#### TASK INPUT:
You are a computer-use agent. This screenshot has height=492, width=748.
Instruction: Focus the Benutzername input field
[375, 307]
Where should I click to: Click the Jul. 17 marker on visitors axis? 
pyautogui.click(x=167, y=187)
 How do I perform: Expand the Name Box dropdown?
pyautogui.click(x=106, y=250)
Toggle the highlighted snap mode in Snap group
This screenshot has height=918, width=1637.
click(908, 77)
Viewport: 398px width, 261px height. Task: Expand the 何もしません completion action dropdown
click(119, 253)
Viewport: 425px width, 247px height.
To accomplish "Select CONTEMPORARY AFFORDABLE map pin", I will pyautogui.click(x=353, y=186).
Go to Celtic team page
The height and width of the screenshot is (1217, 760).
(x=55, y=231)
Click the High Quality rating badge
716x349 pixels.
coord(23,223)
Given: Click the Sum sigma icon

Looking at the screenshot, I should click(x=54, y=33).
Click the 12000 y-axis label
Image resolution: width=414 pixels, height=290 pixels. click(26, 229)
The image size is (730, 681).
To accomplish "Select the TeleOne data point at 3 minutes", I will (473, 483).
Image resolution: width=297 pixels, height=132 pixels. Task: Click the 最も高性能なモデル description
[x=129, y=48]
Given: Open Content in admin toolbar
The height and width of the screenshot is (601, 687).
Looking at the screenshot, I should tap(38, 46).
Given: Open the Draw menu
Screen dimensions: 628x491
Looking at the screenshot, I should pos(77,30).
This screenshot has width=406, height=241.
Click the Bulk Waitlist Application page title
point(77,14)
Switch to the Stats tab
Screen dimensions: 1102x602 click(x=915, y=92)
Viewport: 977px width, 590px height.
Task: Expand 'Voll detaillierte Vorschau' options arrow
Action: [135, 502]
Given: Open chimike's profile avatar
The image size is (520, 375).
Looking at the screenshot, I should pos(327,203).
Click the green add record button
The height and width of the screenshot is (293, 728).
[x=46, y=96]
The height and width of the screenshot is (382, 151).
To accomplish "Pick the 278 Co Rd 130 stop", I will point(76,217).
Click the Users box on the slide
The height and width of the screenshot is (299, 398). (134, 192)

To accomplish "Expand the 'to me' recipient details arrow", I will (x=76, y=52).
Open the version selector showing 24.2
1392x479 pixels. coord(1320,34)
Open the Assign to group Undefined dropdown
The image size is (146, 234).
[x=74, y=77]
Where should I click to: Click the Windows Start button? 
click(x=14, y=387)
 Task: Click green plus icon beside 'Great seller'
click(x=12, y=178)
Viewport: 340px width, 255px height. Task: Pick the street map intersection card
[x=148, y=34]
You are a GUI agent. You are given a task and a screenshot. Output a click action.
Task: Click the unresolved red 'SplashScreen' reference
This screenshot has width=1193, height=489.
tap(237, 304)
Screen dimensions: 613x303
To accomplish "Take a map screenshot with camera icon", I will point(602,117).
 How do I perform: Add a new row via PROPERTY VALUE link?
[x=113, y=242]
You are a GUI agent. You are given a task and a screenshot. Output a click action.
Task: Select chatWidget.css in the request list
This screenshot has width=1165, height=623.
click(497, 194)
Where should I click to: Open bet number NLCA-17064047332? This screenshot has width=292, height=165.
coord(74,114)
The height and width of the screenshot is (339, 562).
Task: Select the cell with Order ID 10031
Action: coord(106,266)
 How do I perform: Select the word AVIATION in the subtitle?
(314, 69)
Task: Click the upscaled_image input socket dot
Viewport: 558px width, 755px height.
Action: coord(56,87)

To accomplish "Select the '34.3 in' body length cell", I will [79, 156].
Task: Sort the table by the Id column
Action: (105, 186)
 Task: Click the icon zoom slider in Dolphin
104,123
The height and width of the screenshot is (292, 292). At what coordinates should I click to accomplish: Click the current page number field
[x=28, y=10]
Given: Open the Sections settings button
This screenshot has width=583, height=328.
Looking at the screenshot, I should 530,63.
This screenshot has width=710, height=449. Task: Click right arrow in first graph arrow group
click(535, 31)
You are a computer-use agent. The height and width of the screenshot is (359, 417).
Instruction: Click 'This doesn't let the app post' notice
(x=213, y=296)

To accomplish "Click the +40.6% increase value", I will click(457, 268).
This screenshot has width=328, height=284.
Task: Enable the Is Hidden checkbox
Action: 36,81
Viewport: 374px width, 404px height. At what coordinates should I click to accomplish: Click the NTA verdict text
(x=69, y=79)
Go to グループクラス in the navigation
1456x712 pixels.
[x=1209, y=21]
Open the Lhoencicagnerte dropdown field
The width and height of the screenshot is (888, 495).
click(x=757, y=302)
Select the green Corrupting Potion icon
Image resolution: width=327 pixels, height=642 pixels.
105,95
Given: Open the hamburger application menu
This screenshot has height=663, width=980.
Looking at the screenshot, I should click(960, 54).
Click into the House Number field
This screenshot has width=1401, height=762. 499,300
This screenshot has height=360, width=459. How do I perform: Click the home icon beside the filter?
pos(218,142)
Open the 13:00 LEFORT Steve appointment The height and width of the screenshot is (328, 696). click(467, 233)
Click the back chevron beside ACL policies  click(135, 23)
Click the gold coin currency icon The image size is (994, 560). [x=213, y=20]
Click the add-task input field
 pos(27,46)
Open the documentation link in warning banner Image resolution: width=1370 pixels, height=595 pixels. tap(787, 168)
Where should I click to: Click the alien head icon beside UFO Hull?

#### WHAT TO DO:
Every record above needs to be given again exactly.

#### ANSWER SPACE:
You are a computer-use agent. This screenshot has height=492, width=748.
Instruction: Focus the Benutzername input field
[375, 307]
Where should I click to: Click the Jul. 17 marker on visitors axis? 
pyautogui.click(x=167, y=187)
 How do I perform: Expand the Name Box dropdown?
pyautogui.click(x=106, y=250)
Toggle the highlighted snap mode in Snap group
This screenshot has height=918, width=1637.
click(908, 77)
Viewport: 398px width, 261px height. Task: Expand the 何もしません completion action dropdown
click(119, 253)
Viewport: 425px width, 247px height.
To accomplish "Select CONTEMPORARY AFFORDABLE map pin", I will pyautogui.click(x=353, y=186).
Go to Celtic team page
The height and width of the screenshot is (1217, 760).
(x=55, y=231)
Click the High Quality rating badge
716x349 pixels.
coord(23,223)
Given: Click the Sum sigma icon

Looking at the screenshot, I should click(x=54, y=33).
Click the 12000 y-axis label
Image resolution: width=414 pixels, height=290 pixels. click(26, 229)
The image size is (730, 681).
To accomplish "Select the TeleOne data point at 3 minutes", I will (473, 483).
Image resolution: width=297 pixels, height=132 pixels. Task: Click the 最も高性能なモデル description
[x=129, y=48]
Given: Open Content in admin toolbar
The height and width of the screenshot is (601, 687).
Looking at the screenshot, I should tap(38, 46).
Given: Open the Draw menu
Screen dimensions: 628x491
Looking at the screenshot, I should pos(77,30).
This screenshot has width=406, height=241.
Click the Bulk Waitlist Application page title
point(77,14)
Switch to the Stats tab
Screen dimensions: 1102x602 click(x=915, y=92)
Viewport: 977px width, 590px height.
Task: Expand 'Voll detaillierte Vorschau' options arrow
Action: [135, 502]
Given: Open chimike's profile avatar
The image size is (520, 375).
Looking at the screenshot, I should pos(327,203).
Click the green add record button
The height and width of the screenshot is (293, 728).
[x=46, y=96]
The height and width of the screenshot is (382, 151).
To accomplish "Pick the 278 Co Rd 130 stop", I will point(76,217).
Click the Users box on the slide
The height and width of the screenshot is (299, 398). (134, 192)

To accomplish "Expand the 'to me' recipient details arrow", I will (x=76, y=52).
Open the version selector showing 24.2
1392x479 pixels. coord(1320,34)
Open the Assign to group Undefined dropdown
The image size is (146, 234).
[x=74, y=77]
Where should I click to: Click the Windows Start button? 
click(x=14, y=387)
 Task: Click green plus icon beside 'Great seller'
click(x=12, y=178)
Viewport: 340px width, 255px height. Task: Pick the street map intersection card
[x=148, y=34]
You are a GUI agent. You are given a task and a screenshot. Output a click action.
Task: Click the unresolved red 'SplashScreen' reference
This screenshot has width=1193, height=489.
tap(237, 304)
Screen dimensions: 613x303
To accomplish "Take a map screenshot with camera icon", I will point(602,117).
 How do I perform: Add a new row via PROPERTY VALUE link?
[x=113, y=242]
You are a GUI agent. You are given a task and a screenshot. Output a click action.
Task: Select chatWidget.css in the request list
This screenshot has width=1165, height=623.
click(497, 194)
Where should I click to: Open bet number NLCA-17064047332? This screenshot has width=292, height=165.
coord(74,114)
The height and width of the screenshot is (339, 562).
Task: Select the cell with Order ID 10031
Action: coord(106,266)
 How do I perform: Select the word AVIATION in the subtitle?
(314, 69)
Task: Click the upscaled_image input socket dot
Viewport: 558px width, 755px height.
Action: coord(56,87)

To accomplish "Select the '34.3 in' body length cell", I will [79, 156].
Task: Sort the table by the Id column
Action: (105, 186)
 Task: Click the icon zoom slider in Dolphin
104,123
The height and width of the screenshot is (292, 292). At what coordinates should I click to accomplish: Click the current page number field
[x=28, y=10]
Given: Open the Sections settings button
This screenshot has width=583, height=328.
Looking at the screenshot, I should 530,63.
This screenshot has width=710, height=449. Task: Click right arrow in first graph arrow group
click(535, 31)
You are a computer-use agent. The height and width of the screenshot is (359, 417).
Instruction: Click 'This doesn't let the app post' notice
(x=213, y=296)

To accomplish "Click the +40.6% increase value", I will click(457, 268).
This screenshot has width=328, height=284.
Task: Enable the Is Hidden checkbox
Action: 36,81
Viewport: 374px width, 404px height. At what coordinates should I click to accomplish: Click the NTA verdict text
(x=69, y=79)
Go to グループクラス in the navigation
1456x712 pixels.
[x=1209, y=21]
Open the Lhoencicagnerte dropdown field
The width and height of the screenshot is (888, 495).
click(x=757, y=302)
Select the green Corrupting Potion icon
Image resolution: width=327 pixels, height=642 pixels.
105,95
Given: Open the hamburger application menu
This screenshot has height=663, width=980.
Looking at the screenshot, I should click(960, 54).
Click into the House Number field
This screenshot has width=1401, height=762. 499,300
This screenshot has height=360, width=459. How do I perform: Click the home icon beside the filter?
pos(218,142)
Open the 13:00 LEFORT Steve appointment The height and width of the screenshot is (328, 696). click(467, 233)
Click the back chevron beside ACL policies  click(135, 23)
Click the gold coin currency icon The image size is (994, 560). [x=213, y=20]
Click the add-task input field
 pos(27,46)
Open the documentation link in warning banner Image resolution: width=1370 pixels, height=595 pixels. tap(787, 168)
Where should I click to: Click the alien head icon beside UFO Hull?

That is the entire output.